Start EXTRACTED INFORMATION

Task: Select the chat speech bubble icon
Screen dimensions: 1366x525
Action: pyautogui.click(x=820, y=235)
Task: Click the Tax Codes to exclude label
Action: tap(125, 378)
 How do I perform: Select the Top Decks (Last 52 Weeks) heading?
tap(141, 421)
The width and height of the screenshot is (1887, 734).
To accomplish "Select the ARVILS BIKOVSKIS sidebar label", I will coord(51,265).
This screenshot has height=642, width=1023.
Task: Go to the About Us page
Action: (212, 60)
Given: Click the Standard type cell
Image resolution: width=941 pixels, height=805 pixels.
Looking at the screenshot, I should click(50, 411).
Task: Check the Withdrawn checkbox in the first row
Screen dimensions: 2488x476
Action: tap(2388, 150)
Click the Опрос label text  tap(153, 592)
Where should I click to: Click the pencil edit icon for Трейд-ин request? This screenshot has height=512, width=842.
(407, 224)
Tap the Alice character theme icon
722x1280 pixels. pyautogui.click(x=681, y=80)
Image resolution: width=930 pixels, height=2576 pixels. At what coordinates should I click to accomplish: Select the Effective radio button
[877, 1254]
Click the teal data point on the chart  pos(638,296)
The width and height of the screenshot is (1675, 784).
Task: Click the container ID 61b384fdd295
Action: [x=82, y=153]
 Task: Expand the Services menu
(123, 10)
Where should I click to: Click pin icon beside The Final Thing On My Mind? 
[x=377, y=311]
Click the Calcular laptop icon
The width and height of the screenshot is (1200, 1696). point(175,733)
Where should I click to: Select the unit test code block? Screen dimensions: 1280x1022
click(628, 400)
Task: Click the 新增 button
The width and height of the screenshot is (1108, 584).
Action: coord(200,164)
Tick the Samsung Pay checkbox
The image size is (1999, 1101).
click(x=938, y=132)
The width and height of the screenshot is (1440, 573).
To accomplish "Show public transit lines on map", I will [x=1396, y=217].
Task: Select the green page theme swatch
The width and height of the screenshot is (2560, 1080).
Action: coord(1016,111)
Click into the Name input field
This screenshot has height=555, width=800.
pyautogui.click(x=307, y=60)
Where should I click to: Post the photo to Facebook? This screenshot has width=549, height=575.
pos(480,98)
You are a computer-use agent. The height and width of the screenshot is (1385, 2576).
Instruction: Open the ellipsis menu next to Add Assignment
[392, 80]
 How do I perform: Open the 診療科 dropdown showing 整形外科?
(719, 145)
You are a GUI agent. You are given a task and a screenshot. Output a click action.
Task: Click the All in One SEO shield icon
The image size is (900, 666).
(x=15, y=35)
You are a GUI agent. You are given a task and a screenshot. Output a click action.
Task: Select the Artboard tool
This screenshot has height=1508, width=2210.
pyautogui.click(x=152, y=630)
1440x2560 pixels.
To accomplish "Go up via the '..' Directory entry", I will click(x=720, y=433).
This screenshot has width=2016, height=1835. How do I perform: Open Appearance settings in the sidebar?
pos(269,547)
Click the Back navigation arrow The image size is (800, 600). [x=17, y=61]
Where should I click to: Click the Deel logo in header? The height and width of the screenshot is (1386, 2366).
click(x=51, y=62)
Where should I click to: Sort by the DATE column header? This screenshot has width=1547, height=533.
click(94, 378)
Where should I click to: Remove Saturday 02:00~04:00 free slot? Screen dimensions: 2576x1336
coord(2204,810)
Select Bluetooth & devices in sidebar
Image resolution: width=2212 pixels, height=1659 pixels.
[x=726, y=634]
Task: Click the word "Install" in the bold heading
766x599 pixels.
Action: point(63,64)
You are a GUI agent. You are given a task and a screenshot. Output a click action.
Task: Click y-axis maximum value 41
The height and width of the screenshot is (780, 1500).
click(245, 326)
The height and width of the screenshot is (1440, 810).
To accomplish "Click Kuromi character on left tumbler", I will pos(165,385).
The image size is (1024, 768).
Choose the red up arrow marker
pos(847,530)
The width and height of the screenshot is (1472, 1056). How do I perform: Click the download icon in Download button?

End EXTRACTED INFORMATION

**TASK TO COMPLETE:** Put the records between the lines holding "Given: Click the Standard type cell" and "Action: tap(2388, 150)", inclusive, into a two-column CSV with the columns instruction and action, one row per record. Give each value as a single quoted field, with any line breaks replaced by spaces.

**EXERCISE OUTPUT:**
instruction,action
"Given: Click the Standard type cell Image resolution: width=941 pixels, height=805 pixels.","Looking at the screenshot, I should click(50, 411)."
"Task: Check the Withdrawn checkbox in the first row Screen dimensions: 2488x476","Action: tap(2388, 150)"